■ **About this exercise**: Return exactly, and only, the lines from the line containing "Click the SYSNET logo top left" through the final line of the records below, both included.

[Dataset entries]
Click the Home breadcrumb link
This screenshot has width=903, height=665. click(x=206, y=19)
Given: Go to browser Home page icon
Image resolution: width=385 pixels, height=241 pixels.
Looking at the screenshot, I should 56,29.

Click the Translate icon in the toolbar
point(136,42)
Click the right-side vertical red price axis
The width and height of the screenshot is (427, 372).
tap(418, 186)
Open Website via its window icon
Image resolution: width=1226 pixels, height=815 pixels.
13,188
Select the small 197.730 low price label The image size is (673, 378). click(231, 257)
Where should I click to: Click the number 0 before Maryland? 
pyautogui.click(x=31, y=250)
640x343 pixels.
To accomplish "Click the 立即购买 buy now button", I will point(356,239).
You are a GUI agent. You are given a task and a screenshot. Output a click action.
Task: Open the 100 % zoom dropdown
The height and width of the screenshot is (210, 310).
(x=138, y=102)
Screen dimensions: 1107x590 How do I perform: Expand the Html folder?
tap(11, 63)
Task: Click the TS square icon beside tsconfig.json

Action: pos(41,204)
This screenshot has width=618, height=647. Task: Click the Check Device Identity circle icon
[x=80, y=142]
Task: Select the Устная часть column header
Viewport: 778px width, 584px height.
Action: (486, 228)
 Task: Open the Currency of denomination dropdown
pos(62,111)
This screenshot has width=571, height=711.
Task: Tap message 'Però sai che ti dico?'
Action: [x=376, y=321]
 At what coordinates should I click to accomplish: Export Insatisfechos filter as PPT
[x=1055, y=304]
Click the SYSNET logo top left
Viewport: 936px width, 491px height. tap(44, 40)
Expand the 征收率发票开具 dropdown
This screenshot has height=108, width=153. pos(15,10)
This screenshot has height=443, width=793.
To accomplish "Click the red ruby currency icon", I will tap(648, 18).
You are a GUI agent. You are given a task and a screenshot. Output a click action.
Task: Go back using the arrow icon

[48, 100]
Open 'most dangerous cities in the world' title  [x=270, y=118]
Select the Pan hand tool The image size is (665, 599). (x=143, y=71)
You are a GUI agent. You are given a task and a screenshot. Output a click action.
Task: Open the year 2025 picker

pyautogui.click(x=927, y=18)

■ **Exercise response**:
Click the SYSNET logo top left
Viewport: 936px width, 491px height. tap(44, 40)
Expand the 征收率发票开具 dropdown
This screenshot has height=108, width=153. pos(15,10)
This screenshot has height=443, width=793.
To accomplish "Click the red ruby currency icon", I will tap(648, 18).
You are a GUI agent. You are given a task and a screenshot. Output a click action.
Task: Go back using the arrow icon

[48, 100]
Open 'most dangerous cities in the world' title  [x=270, y=118]
Select the Pan hand tool The image size is (665, 599). (x=143, y=71)
You are a GUI agent. You are given a task and a screenshot. Output a click action.
Task: Open the year 2025 picker

pyautogui.click(x=927, y=18)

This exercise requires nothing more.